Since this government will not treat suggestions to privatise and run public institutions efficiently with the same virulence a fundamentalist addresses heresy, we are calling upon it to get serious about reforming the NNPC. For one thing, it is not even maximising fiscal revenues nor is it achieving commercial effectiveness, which is its traditional remit.

The current reality means that no national oil company possesses the previous capacity to maximize fiscal transfers or commercial effectiveness. These days more ink is devoted to new projects rather than discoveries. Government officials and oil executives now sit across the table to negotiate fiscal and regulatory terms because what matters is no longer who owns the oil but who brings the cash to develop the field. Without a cohesive strategy to deal with energy transition, we are headed for big trouble.

The world is moving away from oil and Nigeria is not prepared for its consequences. Coal remains at Enugu, even in commercial quantities, but that is no longer the world’s priority. Oil will not end simply because the world has run out of it, rather it would just move on. Agitations in the Niger Delta will no longer matter, and we would not need over a dozen government ministries scrambling to regulate the sector. With each new day, our opportunities to use oil income to diversify our revenue base dims to a flicker.
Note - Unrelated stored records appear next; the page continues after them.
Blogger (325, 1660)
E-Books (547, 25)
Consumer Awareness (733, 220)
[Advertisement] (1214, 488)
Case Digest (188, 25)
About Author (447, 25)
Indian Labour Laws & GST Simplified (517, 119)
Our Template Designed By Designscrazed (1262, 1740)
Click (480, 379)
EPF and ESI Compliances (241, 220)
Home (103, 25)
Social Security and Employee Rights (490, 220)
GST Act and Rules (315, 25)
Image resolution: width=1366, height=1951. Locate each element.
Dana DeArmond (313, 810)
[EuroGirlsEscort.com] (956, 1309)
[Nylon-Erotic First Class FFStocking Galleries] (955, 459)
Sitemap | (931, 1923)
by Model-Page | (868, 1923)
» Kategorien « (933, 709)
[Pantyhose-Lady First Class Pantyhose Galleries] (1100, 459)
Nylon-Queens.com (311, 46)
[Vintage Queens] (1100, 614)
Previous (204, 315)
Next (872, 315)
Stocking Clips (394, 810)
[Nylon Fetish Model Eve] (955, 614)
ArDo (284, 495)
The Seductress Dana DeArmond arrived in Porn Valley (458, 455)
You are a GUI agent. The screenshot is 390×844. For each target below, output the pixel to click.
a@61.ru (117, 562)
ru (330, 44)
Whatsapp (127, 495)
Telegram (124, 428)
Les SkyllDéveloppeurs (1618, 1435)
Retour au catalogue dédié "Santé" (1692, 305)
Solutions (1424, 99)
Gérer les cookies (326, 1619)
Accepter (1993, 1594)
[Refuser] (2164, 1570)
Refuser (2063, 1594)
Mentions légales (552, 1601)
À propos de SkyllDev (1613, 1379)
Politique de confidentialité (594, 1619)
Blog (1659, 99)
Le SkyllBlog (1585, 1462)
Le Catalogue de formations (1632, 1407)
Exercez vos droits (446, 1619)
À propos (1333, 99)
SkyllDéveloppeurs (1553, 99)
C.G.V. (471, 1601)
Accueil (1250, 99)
We commend the current leadership of the NNPC over recent efforts to become more transparent including publishing its audited accounts. The most significant disclosure in the financial statement is that the NNPC’s liabilities of N9.68trillion exceeded its assets by N4.4trillion leading the auditors to concluded that it raises ‘material uncertainty’ about its future. If the company that should maximise our income is shrinking, everyone ought to be concerned.

National oil companies that will benefit from energy transition are focusing on research and development and pumping money into renewables, green hydrogen, carbon capture, utilisation and storage technologies while cutting down on their carbon footprint. They are investing in Tesla while working to become its competition.

However, to play a role in the coming future, national oil companies need to be financially robust and operationally sound. But NNPC is neither. The company comprises of many loss-making subsidiaries and a profligate corporate bureaucracy long overdue for serious reforms.

This is why other national oil companies around the world are reporting better financial performance in a period the NNPC declared huge losses. Equinor reported adjusted earnings of $0.78 billion and $0.27 billion after-tax in the third quarter of 2020 while a cash dividend of $0.11 per share is expected to be paid out in the same period. Petronas will pay the government a dividend of $8.2 billion in 2020, despite posting losses in the second quarter of 2020 and In Saudi Arabia, Aramco declared a dividend of $18.75 billion for Q3 2020 despite recording a net profit of $11.8 billion for the third quarter of 2020.

These companies too were impacted by the slump in oil prices and were by impacted COVID-19 as did Nigeria but our country has been thrown into a recession and borrowing is fast becoming unsustainable. Now there are talks by state governments to raid the pension contribution of workers and moves by the Federal Government to hijack unclaimed dividends of Nigerians. These reeks of desperation rather than good intentions. The uncompetitive nature of the NNPC will continue to leave Nigeria more vulnerable to oil shocks.

This why we call on the government to implement deep reforms within the NNPC. It should gut loss-making operations and energise its renewables division. The NNPC is not committing serious funds into renewables in a country where foreign money is driving a revolution in the renewable energy space. It is not doing more to drive the Federal Government’s auto-gas policy. Worse still, it is inhibiting a level-playing field for operators in the downstream sector through its dollar advantage in fuel importation. The NNPC should be an enabler, a catalyst to drive investments, into a low-carbon energy future, and a growth partner for local operators.